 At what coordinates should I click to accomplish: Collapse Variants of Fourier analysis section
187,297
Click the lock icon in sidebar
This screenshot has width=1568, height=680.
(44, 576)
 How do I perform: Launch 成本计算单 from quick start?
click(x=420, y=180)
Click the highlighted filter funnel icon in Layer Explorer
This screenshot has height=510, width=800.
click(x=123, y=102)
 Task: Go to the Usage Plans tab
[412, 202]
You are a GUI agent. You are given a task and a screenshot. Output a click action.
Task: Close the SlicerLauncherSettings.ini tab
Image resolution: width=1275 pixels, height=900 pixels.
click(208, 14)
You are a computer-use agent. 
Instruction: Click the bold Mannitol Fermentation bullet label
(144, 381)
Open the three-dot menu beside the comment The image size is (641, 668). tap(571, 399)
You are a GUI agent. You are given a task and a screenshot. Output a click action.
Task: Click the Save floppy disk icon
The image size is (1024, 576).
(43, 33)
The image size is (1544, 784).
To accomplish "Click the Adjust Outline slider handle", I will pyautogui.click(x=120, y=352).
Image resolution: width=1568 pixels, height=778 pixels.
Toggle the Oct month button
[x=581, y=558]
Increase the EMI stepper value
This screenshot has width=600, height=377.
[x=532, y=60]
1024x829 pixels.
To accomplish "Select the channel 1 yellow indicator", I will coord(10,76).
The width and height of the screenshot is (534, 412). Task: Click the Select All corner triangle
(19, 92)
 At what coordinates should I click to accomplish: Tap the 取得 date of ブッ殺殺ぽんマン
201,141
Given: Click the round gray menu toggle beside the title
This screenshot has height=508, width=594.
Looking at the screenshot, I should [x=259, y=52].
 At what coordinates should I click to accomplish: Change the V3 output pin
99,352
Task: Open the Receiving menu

********************

Request:
Reproduce all of the records above line for line, without changing anything.

Output of the task:
 At what coordinates should I click to accomplish: Collapse Variants of Fourier analysis section
187,297
Click the lock icon in sidebar
This screenshot has width=1568, height=680.
(44, 576)
 How do I perform: Launch 成本计算单 from quick start?
click(x=420, y=180)
Click the highlighted filter funnel icon in Layer Explorer
This screenshot has height=510, width=800.
click(x=123, y=102)
 Task: Go to the Usage Plans tab
[412, 202]
You are a GUI agent. You are given a task and a screenshot. Output a click action.
Task: Close the SlicerLauncherSettings.ini tab
Image resolution: width=1275 pixels, height=900 pixels.
click(208, 14)
You are a computer-use agent. 
Instruction: Click the bold Mannitol Fermentation bullet label
(144, 381)
Open the three-dot menu beside the comment The image size is (641, 668). tap(571, 399)
You are a GUI agent. You are given a task and a screenshot. Output a click action.
Task: Click the Save floppy disk icon
The image size is (1024, 576).
(43, 33)
The image size is (1544, 784).
To accomplish "Click the Adjust Outline slider handle", I will pyautogui.click(x=120, y=352).
Image resolution: width=1568 pixels, height=778 pixels.
Toggle the Oct month button
[x=581, y=558]
Increase the EMI stepper value
This screenshot has width=600, height=377.
[x=532, y=60]
1024x829 pixels.
To accomplish "Select the channel 1 yellow indicator", I will coord(10,76).
The width and height of the screenshot is (534, 412). Task: Click the Select All corner triangle
(19, 92)
 At what coordinates should I click to accomplish: Tap the 取得 date of ブッ殺殺ぽんマン
201,141
Given: Click the round gray menu toggle beside the title
This screenshot has height=508, width=594.
Looking at the screenshot, I should [x=259, y=52].
 At what coordinates should I click to accomplish: Change the V3 output pin
99,352
Task: Open the Receiving menu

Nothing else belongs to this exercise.